Skip to main content

audio

The audio commands provide helpers for several audio-related tasks:

  • the convert command repairs audio files and makes them available in several formats.

  • the join command joins several audio files into one.

  • the transcribe command transcribes an audio file to .vtt captions.

convert

The audio convert command should be run on all .webm recordings produced by the browser. The syntax is:

liqvid audio convert audio.webm

This does two things: fixes the durations in audio.webm (so that audio seeking will work), and creates audio.mp4 (Safari does not support webm). It is equivalent to running the following shell commands:

# fix webm file produced by browser
ffmpeg -i audio.webm -strict -2 audio-fixed.webm
mv audio-fixed.webm audio.webm

# make available in mp4
ffmpeg -i audio.webm audio.mp4

join

The audio join command concatenates several audio files into a single audio file. The syntax is:

liqvid audio join [filenames..]

The last file name specified is the output filename, all other filenames are input files. Alternatively, the output filename can be specified using the --output or -o flag, in which case all filenames are input files. That is, the following are equivalent:

liqvid audio join -o audio.webm audio-*.webm
liqvid audio join audio-*.webm audio.webm

Internally, this uses https://trac.ffmpeg.org/wiki/Concatenate#demuxer; read that if you need more fine-grained control over this process.

transcribe

The audio transcribe command transcribes audio files to a transcript file (transcript.json) and captions (captions.vtt) file. The "rich transcript" transcript.json contains per-word timings. The syntax is

liqvid audio transcribe \
--api-key $API_KEY \
--api-url $API_URL \
-i audio.webm -t transcript.json -c captions.vtt

This uses ibm-watson and requires an IBM Cloud account. (Other transcription platforms may be provided in future.)

// liqvid.config.ts

// these shouldn't be in source control
import {apiKey, apiUrl} from "./keys";

module.exports = {
"audio": {
"transcribe": {
apiKey,
apiUrl
}
}
}

--api-key

IBM API key.

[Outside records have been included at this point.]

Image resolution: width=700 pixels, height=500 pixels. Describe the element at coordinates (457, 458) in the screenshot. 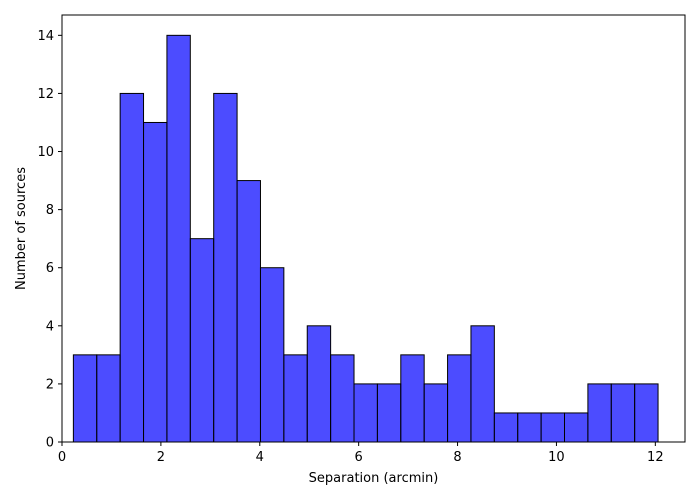

I see `x-tick-label: 8` at that location. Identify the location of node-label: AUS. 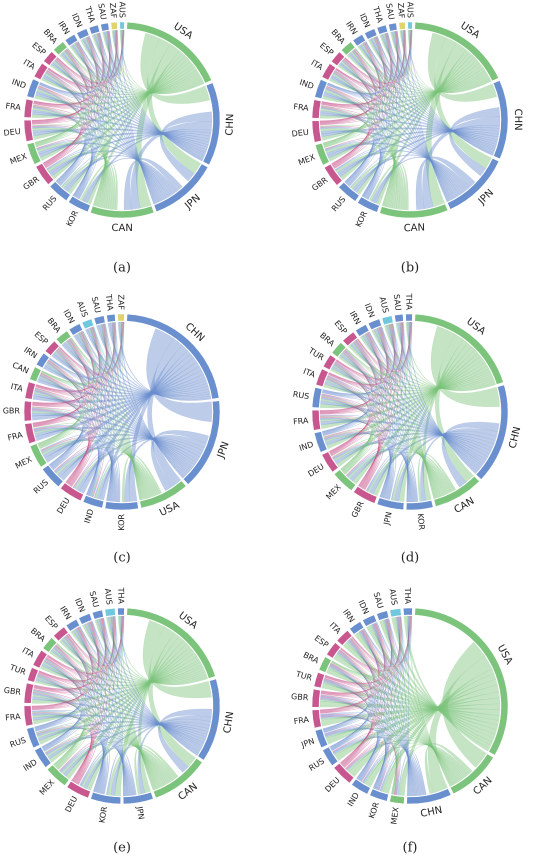
(108, 596). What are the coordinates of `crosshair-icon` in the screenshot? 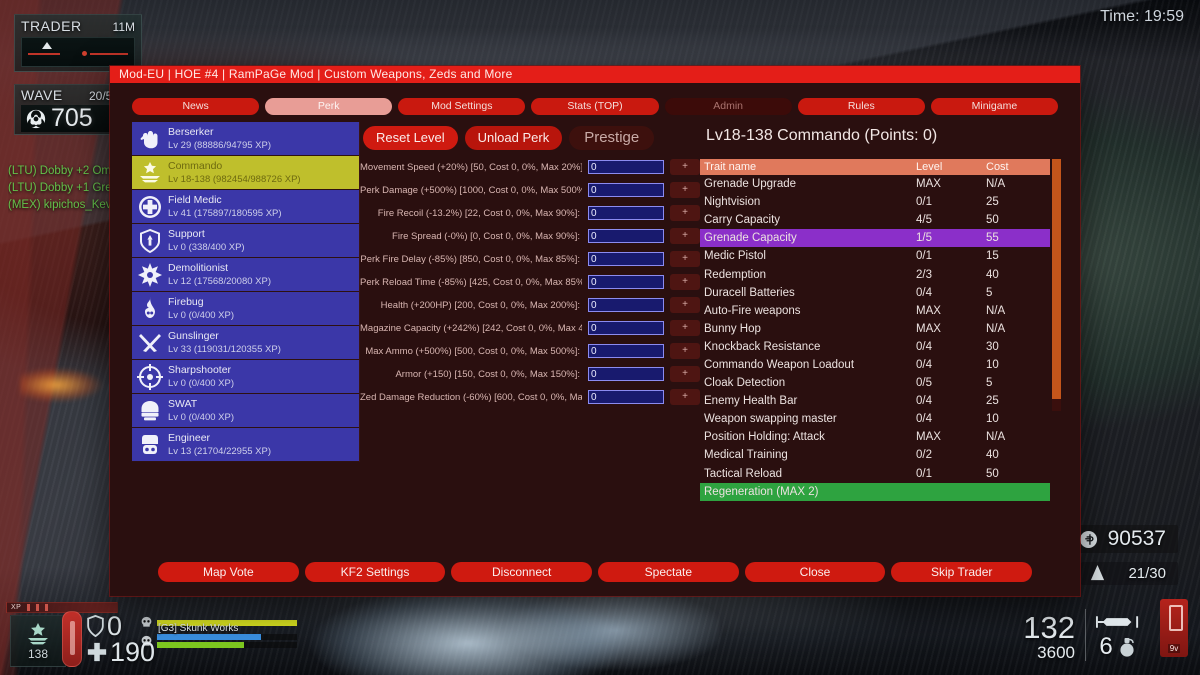 It's located at (150, 376).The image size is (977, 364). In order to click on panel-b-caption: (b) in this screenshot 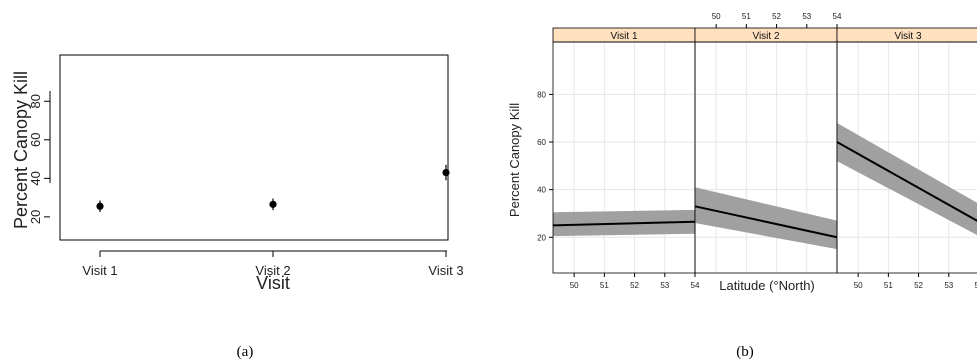, I will do `click(745, 352)`.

You should probably specify this in the config file instead of on the command line.

--api-url

IBM Watson endpoint URL. This will be something like "https://api.us-south.speech-to-text.watson.cloud.ibm.com/instances/a80f1e72-6a00-11ec-90d6-0242ac120003". You should probably specify this in the config file instead of on the command line.

--captions, -c

Output filename for WebVTT captions. Defaults to "./captions.vtt".

--input, -i

Audio input filename.

--transcript, -t

Output filename for rich transcript. Defaults to "./transcript.json".